Alliance supported the Jubilee 2000 Campaign, calling for the cancellation of unpayable Third World debt for the Millennium, and signed up over 1000 people to the Northern Ireland campaign. Nevertheless, cancellation of debt was only partially achieved and to date, less than half of the $100 billion promised at that time in debt relief has actually been delivered. There is now a new push to make 2005 the year in which we finally address the debt of Third World countries.
It has long been recognised by economists that many of these debts, created when interest rates soared and the value of exports fell, can never be repaid, yet each year developing nations spend vast sums, not paying the debt but servicing the interest and, thanks to economic controls by the IMF and World Bank, their governments are prevented from developing resources for their own people such as health and education, and even from growing food crops, in favour of growing cash crops for the West.
For every $1 in grants to developing nations, they return $13 in debt repayments to the West. Africa receives nearly $10 billion in aid from the West each year, yet has to pay back at least the same amount in debt repayments.

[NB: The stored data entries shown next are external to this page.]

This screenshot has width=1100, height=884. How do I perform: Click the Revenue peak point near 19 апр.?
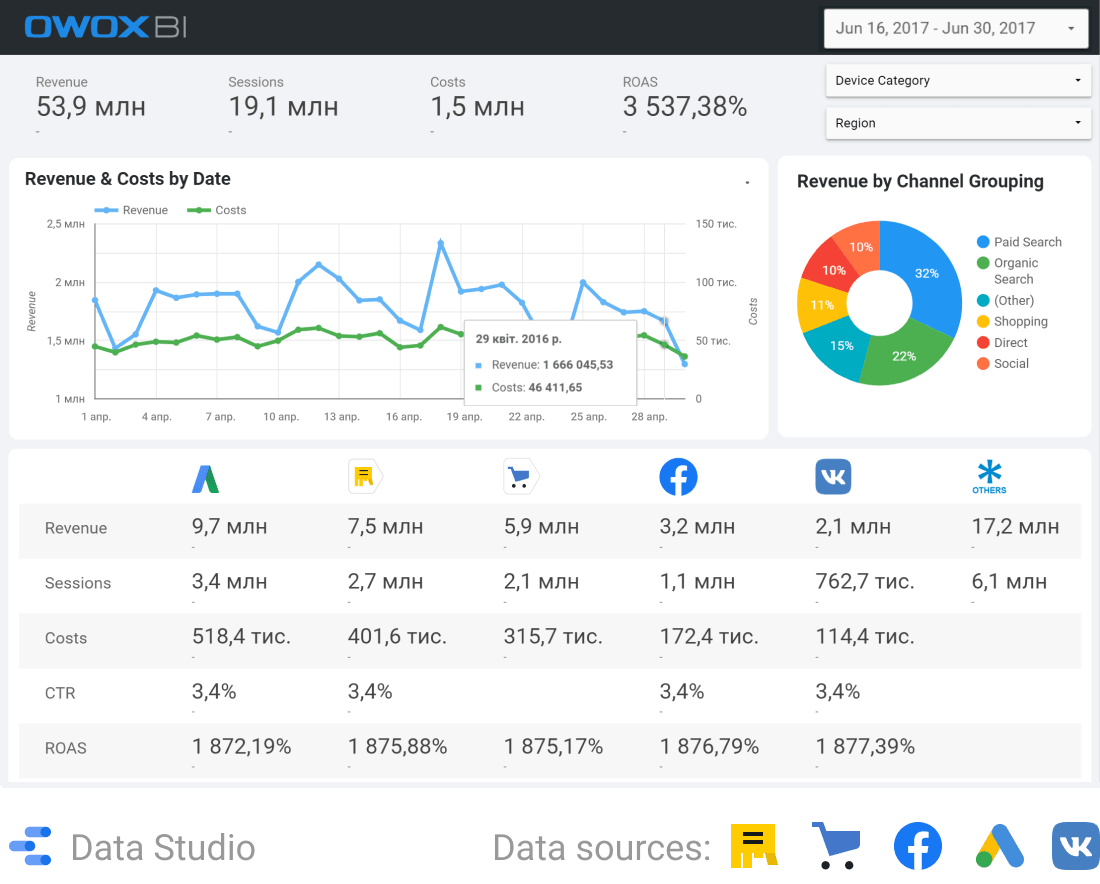tap(440, 242)
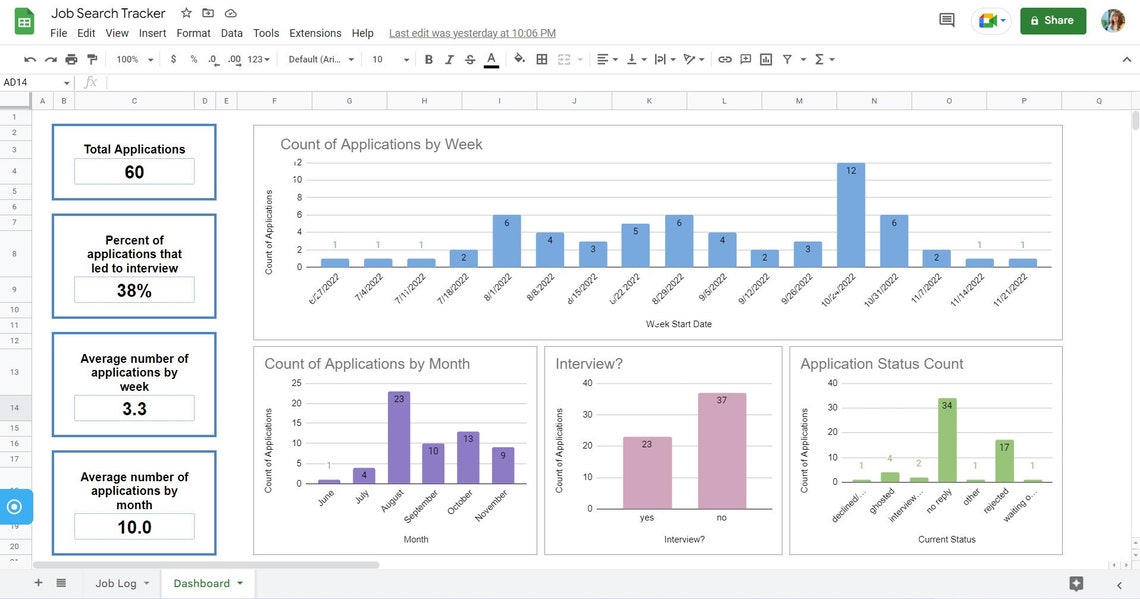Open the Extensions menu

coord(315,33)
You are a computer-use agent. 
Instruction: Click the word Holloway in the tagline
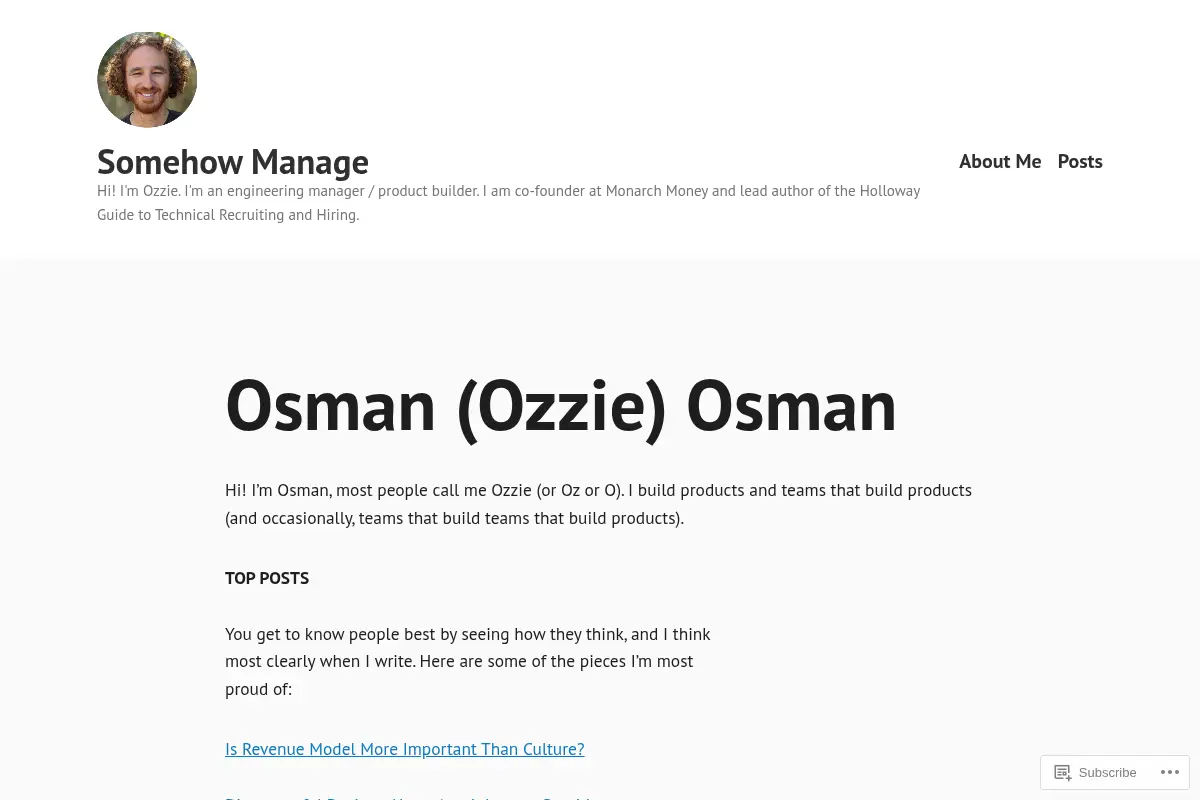[890, 191]
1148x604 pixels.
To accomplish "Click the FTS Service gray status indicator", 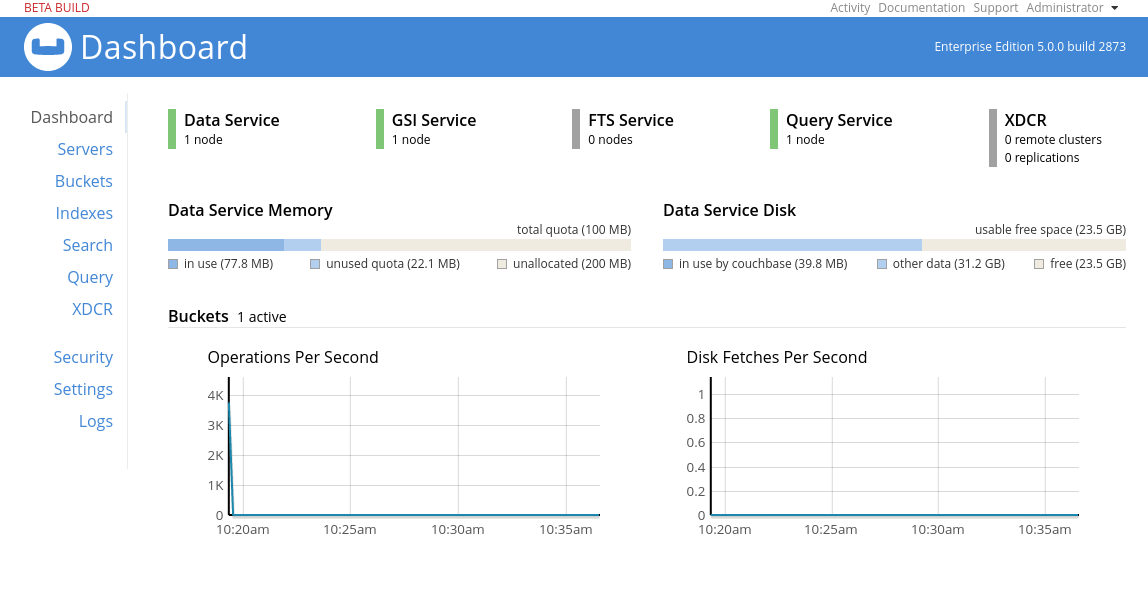I will click(x=576, y=129).
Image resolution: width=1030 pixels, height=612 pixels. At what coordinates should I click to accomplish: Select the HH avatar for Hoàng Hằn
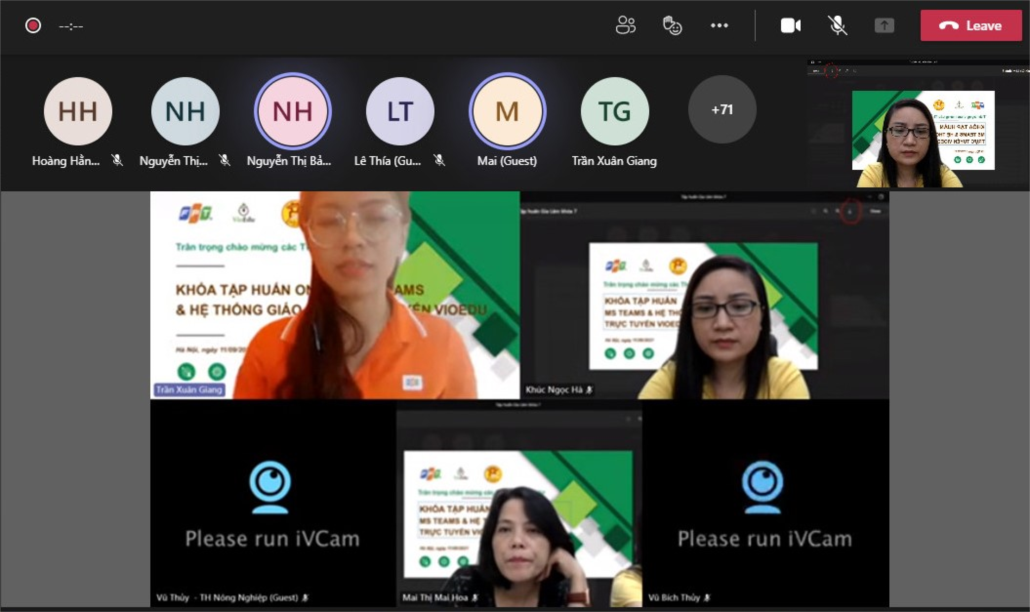coord(78,111)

Four years ago, I had the opportunity to see first hand the kind of poverty which exists in debt-burdened countries whilst working for a short time in an orphanage in Uganda, which mainly housed children whose parents had been lost to AIDS. Ugandans survive on less than a dollar a day, often with little or no food, education or health provision, and yet millions were being spent by that nation servicing debt to rich Western countries.
However, Uganda has shown what can be achieved if these debts are is cancelled and the money spent on improving the lives of the local people. One of the first countries to have its international debt cancelled, 2.2 million people have gained a clean water supply as a direct result.

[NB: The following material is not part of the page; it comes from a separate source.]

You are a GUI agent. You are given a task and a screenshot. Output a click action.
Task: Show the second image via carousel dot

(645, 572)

Debt relief works. In Tanzania, it enabled the government to abolish primary school fees, leading to a 66% increase in attendance, and Mozambique was able to offer all children free immunisation against childhood diseases. Many of these things we take for granted and yet debt had prevented the world’s poorest people from benefiting from them.
Rather than feeling helpless when watching images such as those in the Live Aid videos at Christmas, we can each help by calling on those attending the G8 summit in Gleneagles this summer to cancel the remaining unpayable debt. That way in 20 years time we may not see the same horrific images again, visited on a new generation.
We can also help individually by supporting FairTrade products, which guarantee producers in the developing world not charity, but a fair day’s pay for a fair day’s work, and ensure safe working conditions. These goods, ranging from tea and coffee to mangoes and muesli, are carried by all the major supermarkets and although they may cost a few pence more, they make a real difference to the lives of the growers and workers. 3 billion people earn less than $2 per day and without fair-trade arrangements, they will never be able to escape the poverty trap.
Our Government is currently leading the way in dealing with the legacy of debt and promoting ethical trading with the Third World; however, even centuries ago, groups of people in Belfast refused to use sugar because the industry was based on slavery. Today Belfast City Council is carrying on that tradition of equity and social justice by working with local charities, businesses and campaigners on a bid to gain FairTrade City status.
As an MLA, I see the distress unmanageable debt causes to individuals in our community. I work to ensure that local people have the opportunity to earn a fair day’s pay for a day’s work, that they have adequate social support in times of need, that they get good quality health care, services and education.
But we must also look beyond our own problems, at the global picture, and encourage our Government and other Western leaders not only to make promises but to deliver on them in Scotland this summer.